Matching of both groups
We compared both treatment groups for age and other bodily characteristics (i.e. BMI, height, weight, visceral, and abdominal fat) and potential differences in self-reported mood (MDBF), impulsiveness (BIS-11) and reward responsiveness (BIS/BAS) (see Questionnaires, Table S4 and S5). We used two-tailed independent samples Welch t-tests, or Wilcoxon signed-rank test if assumptions of normality were not met, to test whether the groups matched on all variables. To test for mood differences after administration between the treatment groups, we performed an ANCOVA for each of the three subscales of the MDBF questionnaire where we controlled for baseline mood scores. Two-way ANOVAs were further performed on the individual subscales of the BIS-11 questionnaire to investigate whether there was an interaction between the group (estradiol, placebo) and session (pre, post) on impulsiveness.
To compare working memory capacity assessed by the N-BACK task, we analyzed target accuracy, reaction times, and d-prime. We analyzed this with an ANOVA containing the between-subject variable group (estradiol, placebo) and within-subject variable for condition together with an interaction term for group and condition.
Results
Matching of both groups
In the first part of the supplementary results, Table S4 and S5 show that our random assignment was successful as the groups did not differ in any of the measured parameters before (Table S4) administration and as a function of administration (Table S5). However, we did observe the expected change in estradiol metabolite concentrations in the estradiol group, outlined below.
Hormone concentrations
We observed a statistically significant post-administration difference between both groups in log-transformed estradiol concentrations (W = 1545, 95% CI [0.03, 1.87], p < .05) with the estradiol group having higher estradiol metabolite concentration following administration (estradiol: Mdn = 41.77 ±531.54), placebo: Mdn = 5.55 ±230.23) but not before (estradiol: Mdn = 3.38 ±230.97), placebo: Mdn = 1.89 ±21.92) compared to the placebo group (W = 1498, 95% CI [-0.05, 1.03], p = .09). We report the median for the values above because even after log-transforming the metabolite concentrations, they were not distributed normally. Because of this a mean would not have been a good measure of central tendency. Importantly, because we have observed high interindividual variance in estradiol concentrations prior to administration, we have reason to believe the obtained metabolite concentrations were contaminated during the handling of the samples following our data collection. Namely, in previous work such baseline variation was not observed despite an identical procedure and dosage with the main difference being that serum levels of estradiol were measured there 34. Log-transformed estrone and cortisol concentrations after administration were also examined showing no differences between both groups. Estrone: (experimental: Mdn = 8.79 ±4226.69), control: Mdn = 5.80 ±161.99) (W = 1427, 95% CI [-0.17, 1.05], p = .16), cortisol: (experimental: Mdn = 0.77 ±0.94), control: Mdn = 0.73 ±1.15) (W = 1207, 95% CI [-0.31, 0.27], p = .90).

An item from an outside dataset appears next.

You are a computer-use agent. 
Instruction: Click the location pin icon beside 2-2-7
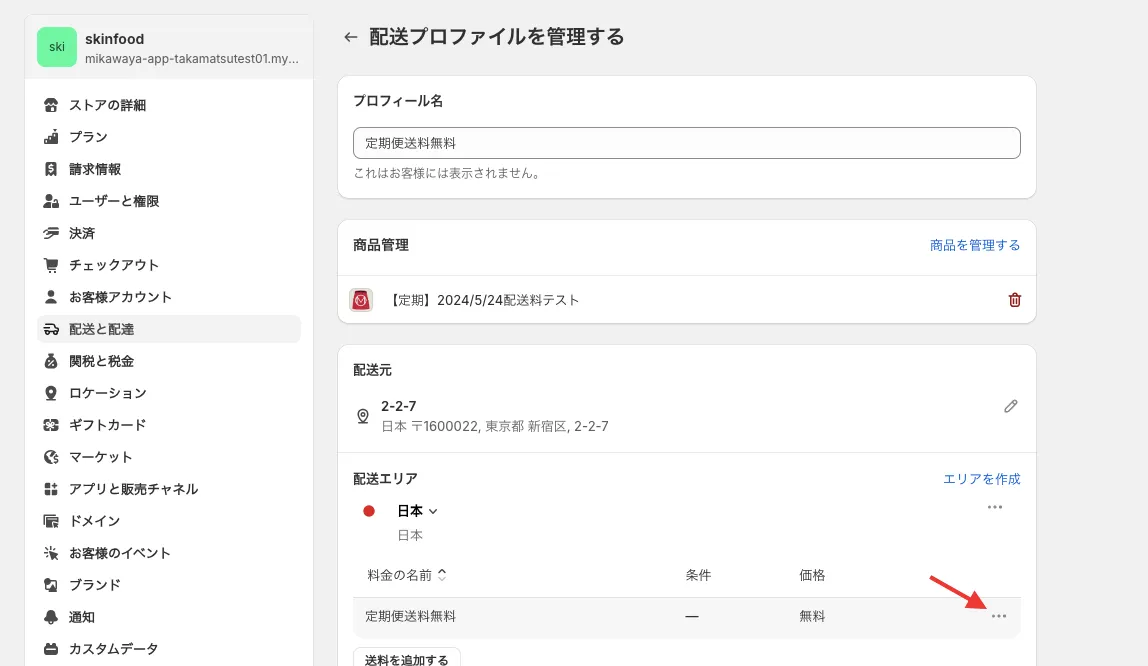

Bodily measures and behavioural characteristics
As outlined in Table S4, both the estradiol and placebo group were also matched for their weight, height, BMI, visceral, abdominal fat, and individual sub scales of the BIS/BAS questionnaire (Drive, Reward, Fun-Seeking, Behavioural Inhibition). Similarly, separate one-way ANOVAs revealed no interaction for the four subscales of BIS-11 (Table S5) (General: F(1, 195) = 0.01, p = 0.91, Attentional: F(1, 195) = 0.04, p = .85, Motor: F(1, 195) = 0.59, p = .45, nonplanning: F(1, 195) = 0.08, p = .78).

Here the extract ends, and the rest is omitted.